Entries taken from a collection
········

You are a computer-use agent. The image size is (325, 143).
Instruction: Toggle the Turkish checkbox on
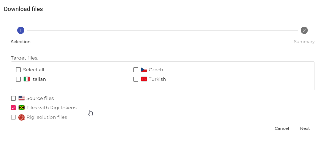(136, 79)
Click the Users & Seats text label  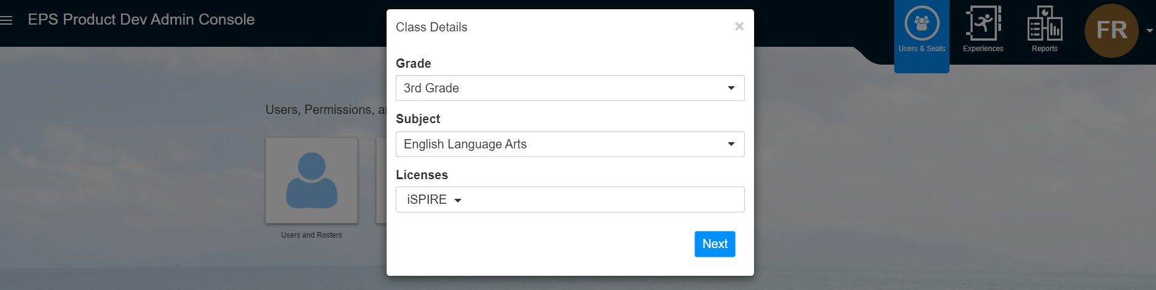click(922, 49)
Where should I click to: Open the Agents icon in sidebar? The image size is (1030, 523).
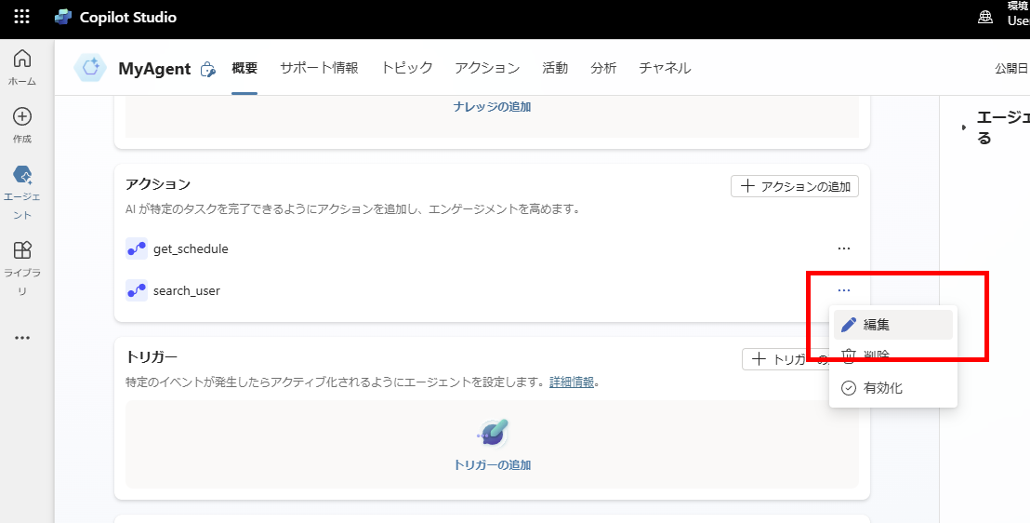point(22,175)
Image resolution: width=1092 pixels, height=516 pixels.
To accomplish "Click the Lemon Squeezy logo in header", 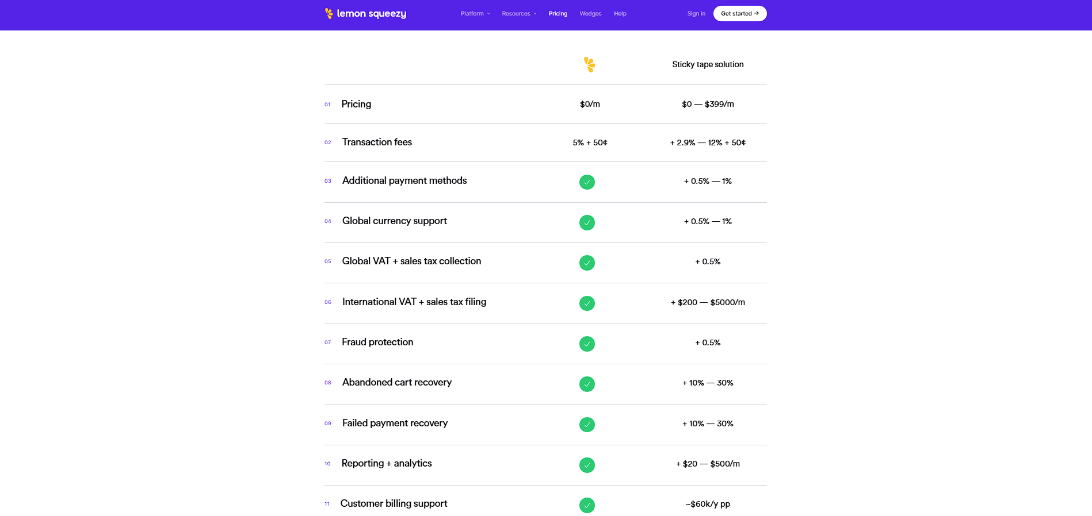I will (x=365, y=13).
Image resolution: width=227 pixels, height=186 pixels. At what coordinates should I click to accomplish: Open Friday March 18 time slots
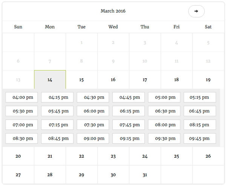click(176, 80)
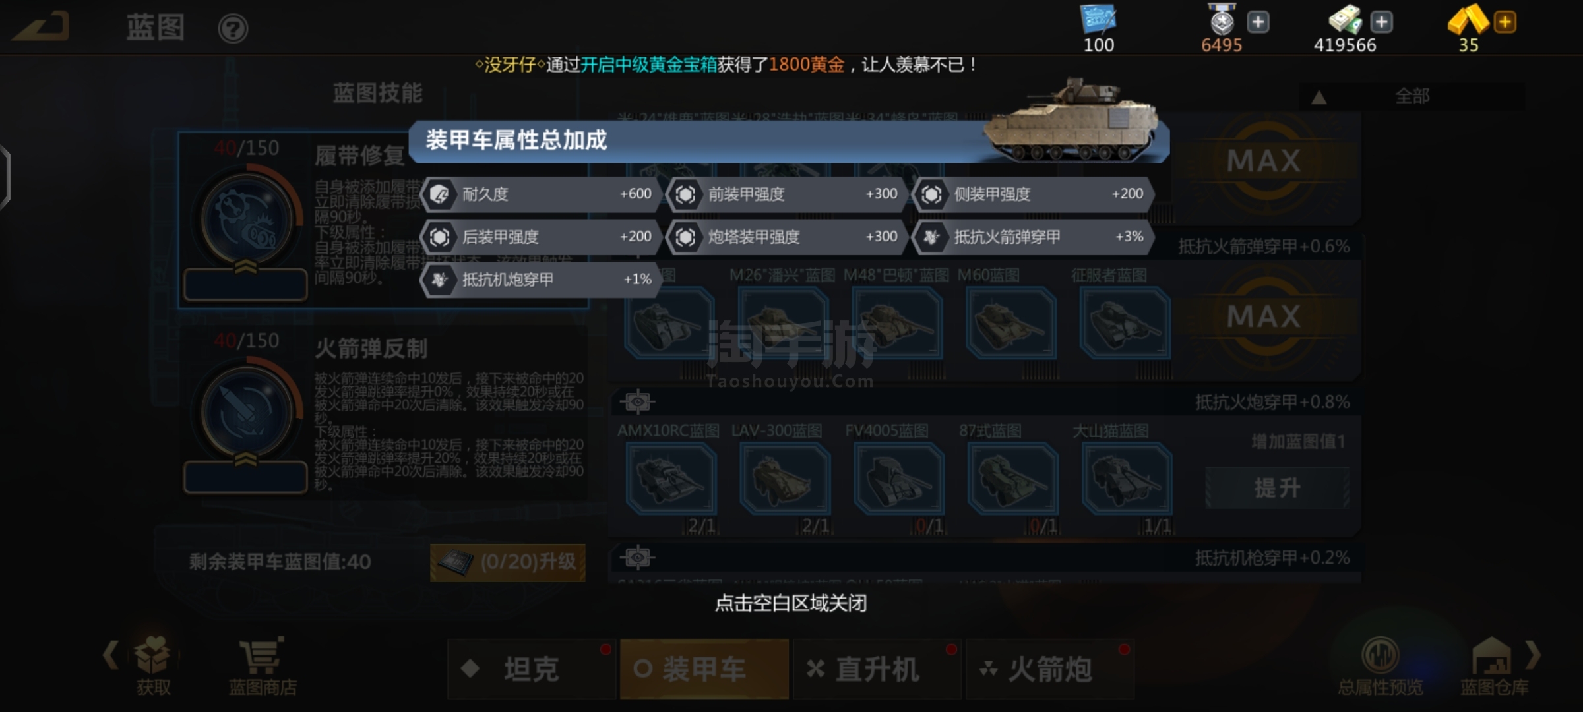Switch to the 火箭炮 tab

coord(1050,669)
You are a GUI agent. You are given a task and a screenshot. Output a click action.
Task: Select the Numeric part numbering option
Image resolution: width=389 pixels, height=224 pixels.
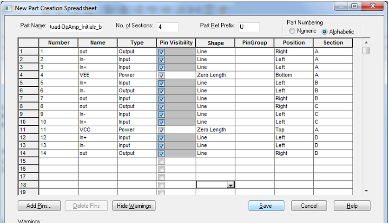[x=292, y=32]
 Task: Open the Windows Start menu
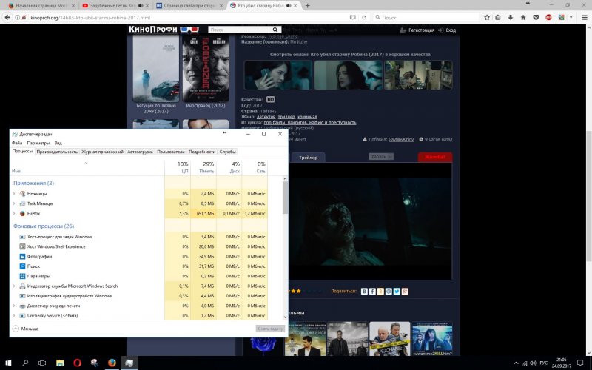[8, 363]
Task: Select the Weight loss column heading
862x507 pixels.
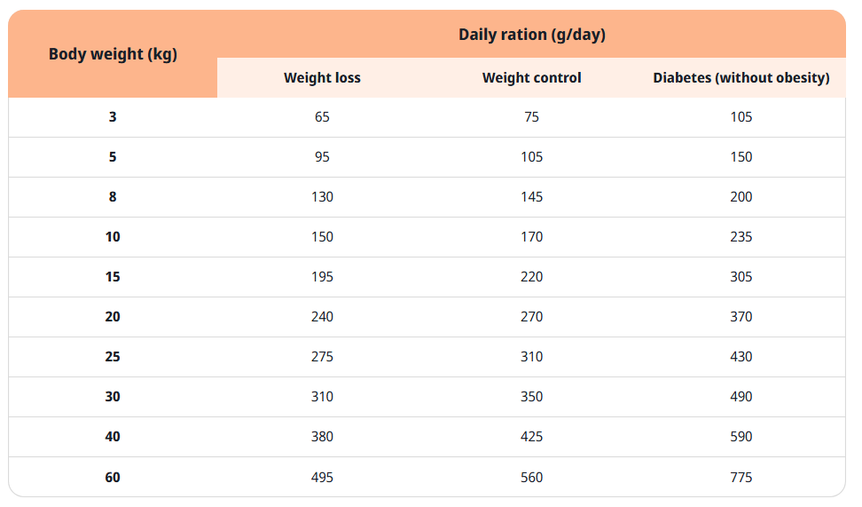Action: [x=322, y=78]
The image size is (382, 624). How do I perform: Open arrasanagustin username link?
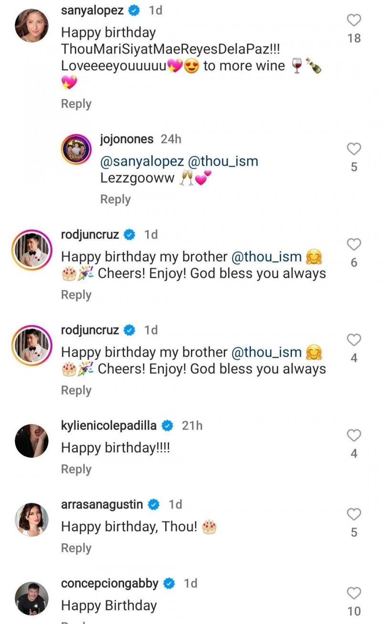[102, 504]
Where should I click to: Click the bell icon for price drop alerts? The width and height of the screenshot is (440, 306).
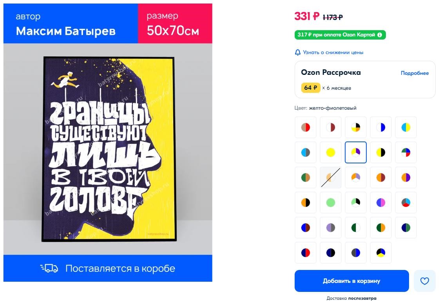pos(298,53)
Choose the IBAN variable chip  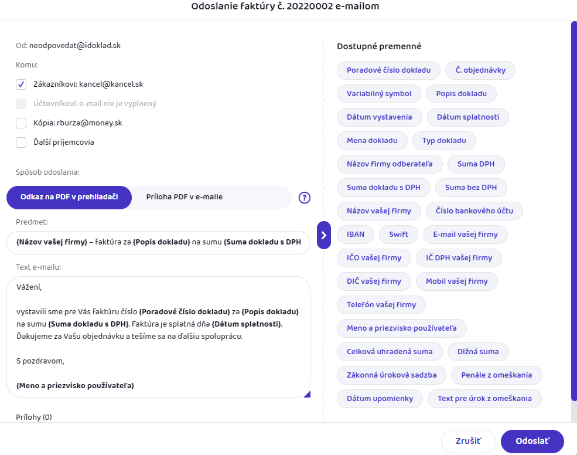point(356,235)
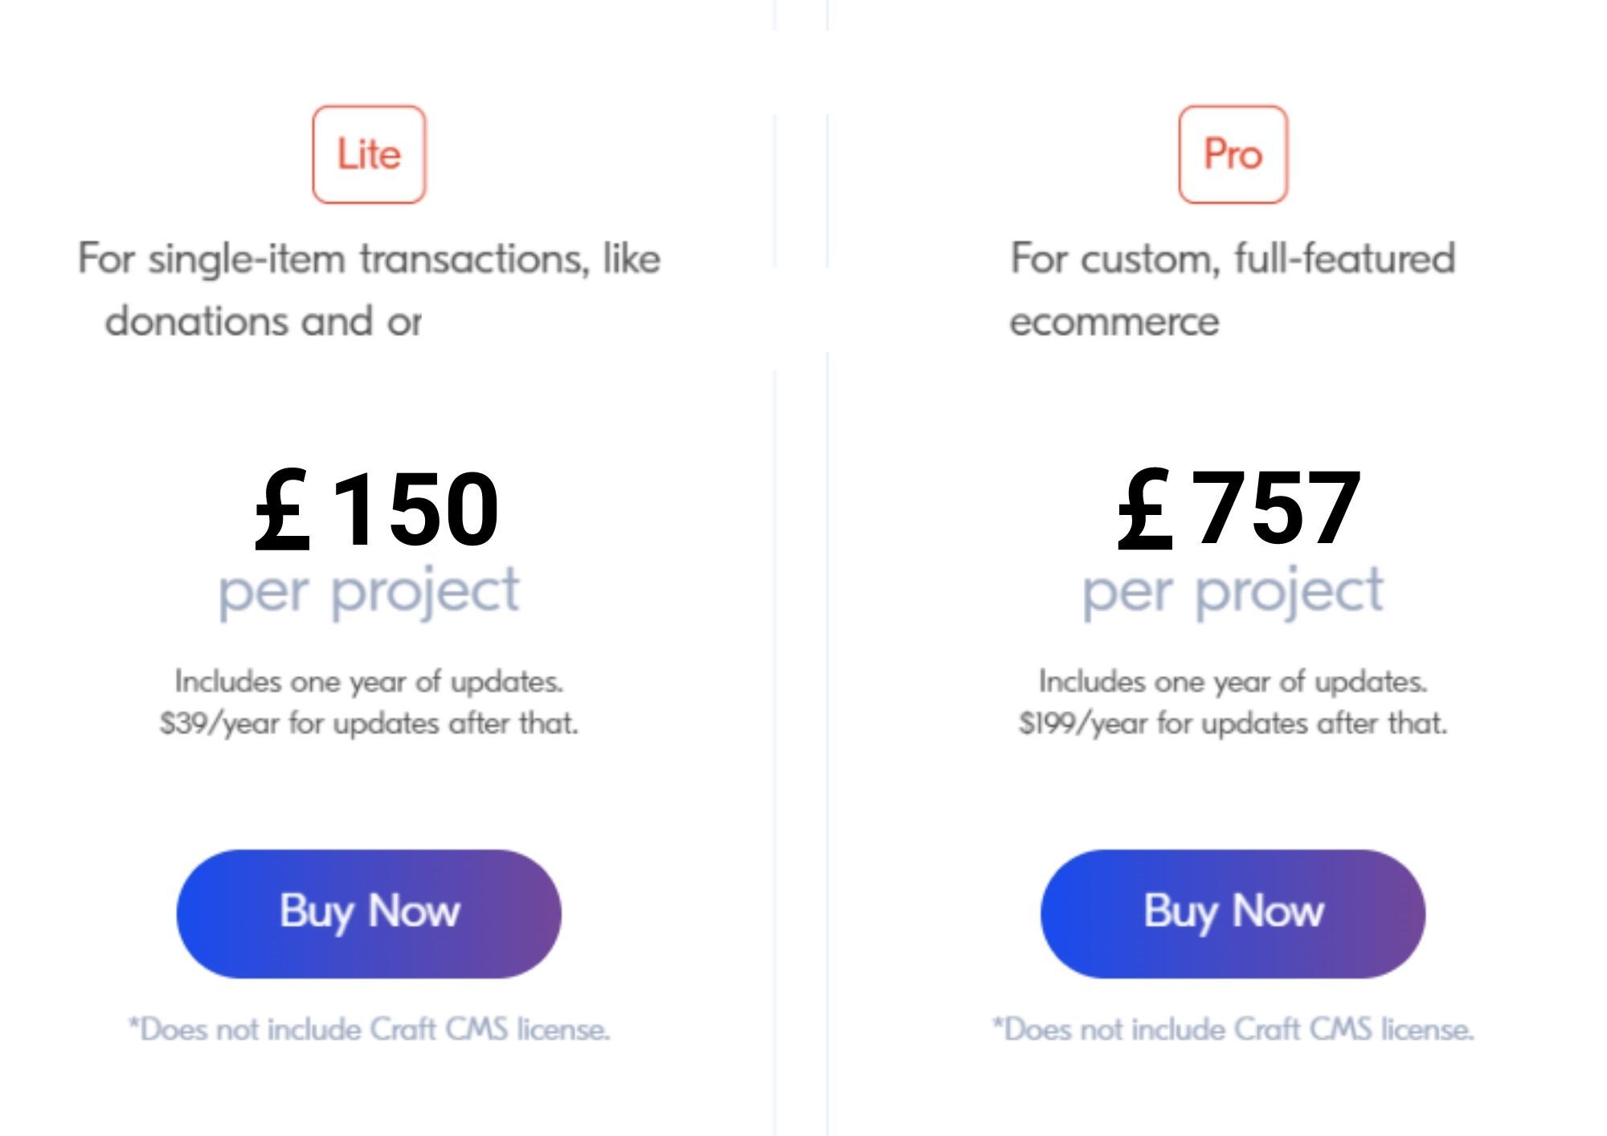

········

Within the entries above, find the string "Select" and return each line that holds it.

RESULT —
Task: Select the Numeric part numbering option
Task: Select the Weight loss column heading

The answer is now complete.